Antlitzdiagnose
Die Antlitzdiagnose nennt man auch Pathophysiognomie.
Es
ist die Kunst aus dem Gesicht Krankheitsbilder und Dispositionen zu
erkennen. Hierbei spielen topografische Felder eine Rolle, welche in
Kombination mit anderen Erscheinungen Rückschlüsse auf Organe oder Systeme
zulassen. Dabei sind Hautfärbungen, Schwellungen, Dellen, Falten und
Hautanhängsel zu beachten. Auch die Zungendiagnose gehört mit in diesem
Bereich.
Legt man dieses Diagnosesystem auf den restlichen Körper um, so spricht
man von der Semiotik. Dies ist die Lehre der Semantik - also die Zeichenlehre.
Hier kommen noch die Haltung, Änderungen, Aknefelder, Leberflecken,
Behaarung und ähnliche Phänomene dazu. Dazu zählt auch die Hand- und
Nageldiagnose, die weitere Hinweise gibt.

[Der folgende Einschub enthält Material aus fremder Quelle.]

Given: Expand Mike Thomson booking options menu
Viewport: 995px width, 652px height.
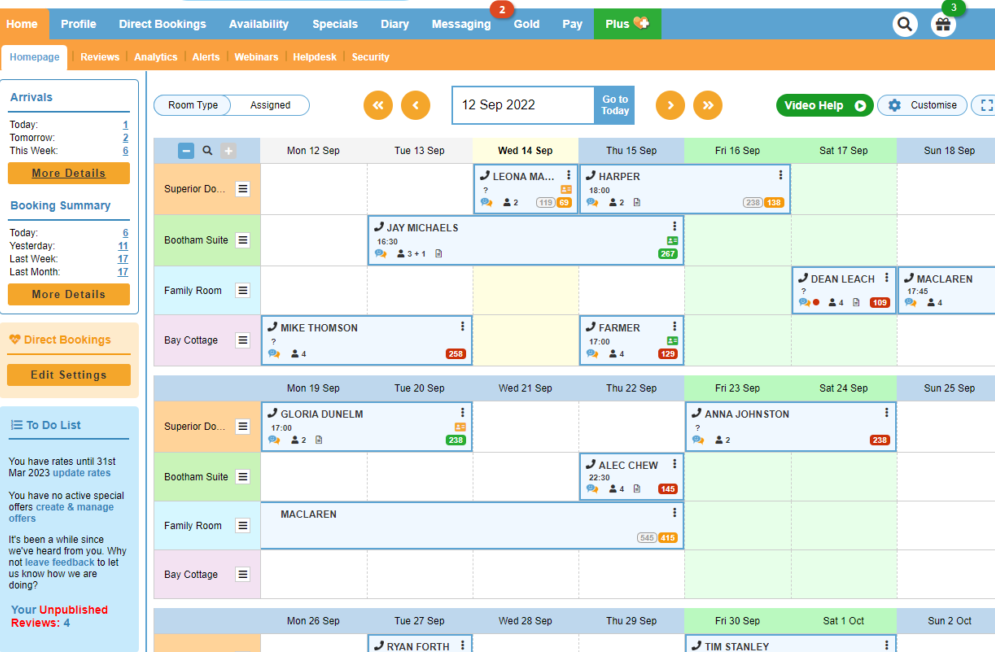Looking at the screenshot, I should pyautogui.click(x=462, y=326).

Es geht darum, aus äußeren Kennzeichen Hinweise auf innere Erkrankungen
und Dispositionen zu gewinnen. Die gesammelten Fakten werden allerdings
mit anderen Erkennungszeichen kombiniert, so dass auch hier eine Mehrstufendiagnose
entsteht. Die Antlitzdiagnose gibt hervorragende Hinweise in welchem
Bereich der Therapeut weiter suchen sollte.